What is Heavy Fuel Oil?

On a technical level, HFO, which is often referred to as “refinery residual,” is a complex group of hydrocarbon products that consist of the highly viscous and tar-like residues of the crude oil refining process.[1] Not all HFO is chemically uniform as its components are present in varying percentages depending on the crude oil from which the residuals have been derived as well as the nature of any other products (including diesel) added in order to improve pumping/flow, handling and combustion,or reduce the sulphur content of the fuel (a technique known as blending).[2] That being said, HFO typically includes bitumen, asphaltenes and long chain polycyclic aromatic hydrocarbons.[3] Mineral pollutants such as sulphur and heavy metals (vanadium, nickel etc.), derived from the baseload crude oil, may also be present in relatively high quantities.[4] In addition, refinery residues consist of “heavy” compounds that are less prone to evaporation and distillation.
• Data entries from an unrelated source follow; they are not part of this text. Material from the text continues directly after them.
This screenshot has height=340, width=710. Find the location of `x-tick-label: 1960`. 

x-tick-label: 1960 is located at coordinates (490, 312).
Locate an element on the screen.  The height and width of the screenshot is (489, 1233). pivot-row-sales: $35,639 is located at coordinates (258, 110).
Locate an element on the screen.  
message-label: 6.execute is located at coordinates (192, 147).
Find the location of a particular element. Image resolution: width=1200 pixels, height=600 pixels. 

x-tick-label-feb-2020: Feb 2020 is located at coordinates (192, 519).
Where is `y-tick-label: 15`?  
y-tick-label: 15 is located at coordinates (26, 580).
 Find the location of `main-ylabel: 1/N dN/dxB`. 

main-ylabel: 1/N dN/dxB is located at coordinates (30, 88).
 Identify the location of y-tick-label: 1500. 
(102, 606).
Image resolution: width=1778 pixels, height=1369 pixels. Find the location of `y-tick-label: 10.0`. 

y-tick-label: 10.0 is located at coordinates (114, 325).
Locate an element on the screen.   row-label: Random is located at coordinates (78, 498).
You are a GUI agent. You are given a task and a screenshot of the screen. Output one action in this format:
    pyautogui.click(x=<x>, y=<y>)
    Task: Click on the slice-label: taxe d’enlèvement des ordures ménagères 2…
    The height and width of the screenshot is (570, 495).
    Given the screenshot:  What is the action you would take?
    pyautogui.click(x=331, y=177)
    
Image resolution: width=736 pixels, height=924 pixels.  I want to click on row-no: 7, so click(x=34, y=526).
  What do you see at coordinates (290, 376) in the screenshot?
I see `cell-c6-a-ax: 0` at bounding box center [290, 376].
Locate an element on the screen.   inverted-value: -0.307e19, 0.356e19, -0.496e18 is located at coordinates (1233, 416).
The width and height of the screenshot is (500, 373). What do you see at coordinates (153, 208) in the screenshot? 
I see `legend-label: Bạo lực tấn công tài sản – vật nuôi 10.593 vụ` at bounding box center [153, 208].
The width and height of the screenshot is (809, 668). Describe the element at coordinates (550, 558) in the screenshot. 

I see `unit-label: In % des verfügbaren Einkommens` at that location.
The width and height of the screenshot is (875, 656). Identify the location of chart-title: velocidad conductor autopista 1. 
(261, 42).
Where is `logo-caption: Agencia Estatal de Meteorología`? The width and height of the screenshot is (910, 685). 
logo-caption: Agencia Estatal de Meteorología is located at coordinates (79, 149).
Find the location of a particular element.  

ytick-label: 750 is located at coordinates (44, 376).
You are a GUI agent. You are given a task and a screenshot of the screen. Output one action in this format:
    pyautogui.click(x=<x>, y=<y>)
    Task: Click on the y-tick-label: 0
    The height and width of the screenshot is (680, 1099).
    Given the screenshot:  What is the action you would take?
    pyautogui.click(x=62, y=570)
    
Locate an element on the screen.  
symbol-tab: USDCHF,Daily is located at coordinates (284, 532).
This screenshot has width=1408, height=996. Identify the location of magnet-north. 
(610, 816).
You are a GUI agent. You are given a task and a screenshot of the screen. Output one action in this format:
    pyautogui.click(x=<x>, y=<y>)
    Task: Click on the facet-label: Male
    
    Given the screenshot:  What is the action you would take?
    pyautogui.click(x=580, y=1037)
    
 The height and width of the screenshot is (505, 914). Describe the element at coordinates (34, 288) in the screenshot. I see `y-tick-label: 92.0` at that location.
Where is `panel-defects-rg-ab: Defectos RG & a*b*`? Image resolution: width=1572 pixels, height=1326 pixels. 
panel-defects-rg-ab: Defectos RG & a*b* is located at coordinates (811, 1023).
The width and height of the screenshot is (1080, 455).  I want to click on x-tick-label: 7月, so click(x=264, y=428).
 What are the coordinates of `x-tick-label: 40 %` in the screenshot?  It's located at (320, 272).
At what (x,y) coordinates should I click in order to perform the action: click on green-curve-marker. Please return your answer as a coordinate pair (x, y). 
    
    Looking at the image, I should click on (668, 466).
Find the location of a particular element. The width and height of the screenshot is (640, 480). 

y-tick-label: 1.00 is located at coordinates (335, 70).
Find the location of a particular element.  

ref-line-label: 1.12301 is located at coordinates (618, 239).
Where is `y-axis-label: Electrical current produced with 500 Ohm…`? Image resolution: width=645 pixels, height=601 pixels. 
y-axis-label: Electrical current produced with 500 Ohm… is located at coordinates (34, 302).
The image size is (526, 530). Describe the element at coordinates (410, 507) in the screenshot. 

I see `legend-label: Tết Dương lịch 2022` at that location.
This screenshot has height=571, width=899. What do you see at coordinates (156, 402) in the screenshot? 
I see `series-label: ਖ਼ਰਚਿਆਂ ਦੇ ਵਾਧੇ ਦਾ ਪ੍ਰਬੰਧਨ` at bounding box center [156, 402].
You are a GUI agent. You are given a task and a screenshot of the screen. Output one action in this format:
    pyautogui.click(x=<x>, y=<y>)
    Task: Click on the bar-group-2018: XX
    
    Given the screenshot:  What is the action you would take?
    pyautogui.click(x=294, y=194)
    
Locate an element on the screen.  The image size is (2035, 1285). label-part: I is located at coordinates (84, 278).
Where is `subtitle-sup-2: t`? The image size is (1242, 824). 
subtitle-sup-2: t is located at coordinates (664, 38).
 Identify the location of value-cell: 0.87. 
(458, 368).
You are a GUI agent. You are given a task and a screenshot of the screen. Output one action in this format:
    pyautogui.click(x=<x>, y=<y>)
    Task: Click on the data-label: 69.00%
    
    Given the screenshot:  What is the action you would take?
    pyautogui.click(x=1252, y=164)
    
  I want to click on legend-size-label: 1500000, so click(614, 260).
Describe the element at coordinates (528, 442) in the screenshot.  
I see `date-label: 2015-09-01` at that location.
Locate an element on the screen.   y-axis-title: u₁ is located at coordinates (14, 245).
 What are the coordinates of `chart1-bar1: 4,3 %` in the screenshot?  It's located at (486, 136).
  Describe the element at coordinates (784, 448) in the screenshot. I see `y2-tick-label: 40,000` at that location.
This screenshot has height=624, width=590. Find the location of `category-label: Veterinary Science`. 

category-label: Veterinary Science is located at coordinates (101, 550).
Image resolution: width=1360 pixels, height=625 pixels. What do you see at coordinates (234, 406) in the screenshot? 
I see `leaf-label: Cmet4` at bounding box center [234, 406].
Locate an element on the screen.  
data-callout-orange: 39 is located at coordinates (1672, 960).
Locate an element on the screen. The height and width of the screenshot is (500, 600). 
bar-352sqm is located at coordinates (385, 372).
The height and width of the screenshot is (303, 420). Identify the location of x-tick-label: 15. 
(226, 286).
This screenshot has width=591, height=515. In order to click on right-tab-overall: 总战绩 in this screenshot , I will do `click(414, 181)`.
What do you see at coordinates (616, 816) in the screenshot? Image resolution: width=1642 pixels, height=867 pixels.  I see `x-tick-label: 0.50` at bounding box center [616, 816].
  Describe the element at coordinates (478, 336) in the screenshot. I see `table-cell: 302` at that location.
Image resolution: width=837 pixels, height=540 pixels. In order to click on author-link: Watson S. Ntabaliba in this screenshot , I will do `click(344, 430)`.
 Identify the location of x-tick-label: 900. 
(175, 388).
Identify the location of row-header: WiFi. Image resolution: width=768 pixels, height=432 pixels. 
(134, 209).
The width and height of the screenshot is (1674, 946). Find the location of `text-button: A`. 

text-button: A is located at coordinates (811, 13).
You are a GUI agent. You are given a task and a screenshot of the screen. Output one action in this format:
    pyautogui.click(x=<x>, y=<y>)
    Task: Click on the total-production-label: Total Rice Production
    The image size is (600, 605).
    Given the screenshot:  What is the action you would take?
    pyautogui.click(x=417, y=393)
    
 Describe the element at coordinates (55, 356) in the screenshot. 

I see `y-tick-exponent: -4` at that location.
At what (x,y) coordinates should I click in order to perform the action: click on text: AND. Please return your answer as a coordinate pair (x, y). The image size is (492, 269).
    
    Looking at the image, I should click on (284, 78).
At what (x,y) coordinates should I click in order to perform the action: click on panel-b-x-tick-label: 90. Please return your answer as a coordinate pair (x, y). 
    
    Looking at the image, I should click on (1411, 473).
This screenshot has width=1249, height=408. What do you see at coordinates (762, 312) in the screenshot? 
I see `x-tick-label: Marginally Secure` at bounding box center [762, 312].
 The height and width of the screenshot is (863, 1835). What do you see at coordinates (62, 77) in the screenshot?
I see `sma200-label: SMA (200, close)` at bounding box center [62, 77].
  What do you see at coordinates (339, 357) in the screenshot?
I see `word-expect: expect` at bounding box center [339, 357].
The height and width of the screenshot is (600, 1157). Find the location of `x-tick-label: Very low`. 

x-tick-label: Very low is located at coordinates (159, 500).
By their nature and definition such compounds are less prone to degradation in the environment and are thus recognized as environmentally persistent.[5] Given the significant differences in the quality and content of HFO products currently available in the market, Annex 1 of the International Convention for the Prevention of Pollution from Ships (MARPOL) defines residual fuel as “oils, other than crude oils, having a density at 15°C higher than 900 kg/m3 or a kinematic viscosity at 50°C higher than 180 mm2/s.”

On a less technical level, HFO, which is the world’s dirtiest and most polluting ship fuel, is a tar-like residual waste from the oil refining process. As a result, marine transportation has been referred to as an incineration service for a waste product.[6] The combustion of HFO produces high levels of pollutants such as particulate matter, black carbon, sulphur oxide, nitrogen oxide, which have been linked to an increased risk of heart and lung disease as well as premature death. Black carbon is also a critical contributor to human-induced climate warming, especially in the Arctic.

[1] Deere-Jones, T., Ecological, Economic and Social Impacts of Marine/Coastal Spills of Fuel Oils (Refinery Residuals), at 6 (2016).

[2] Deere-Jones, T., Ecological, Economic and Social Impacts of Marine/Coastal Spills of Fuel Oils (Refinery Residuals), at 6 (2016).

[3] Vard Marine Inc., Fuel Alternatives for Arctic Shipping, Rev. 1, at 10 (2015), available at http://awsassets.wwf.ca/downloads/vard_313_000_01_fuel_alternatives_letter_final.pdf

[4] Deere-Jones, T., Ecological, Economic and Social Impacts of Marine/Coastal Spills of Fuel Oils (Refinery Residuals), at 6 (2016).

[5] Deere-Jones, T., Ecological, Economic and Social Impacts of Marine/Coastal Spills of Fuel Oils (Refinery Residuals), at 6 (2016).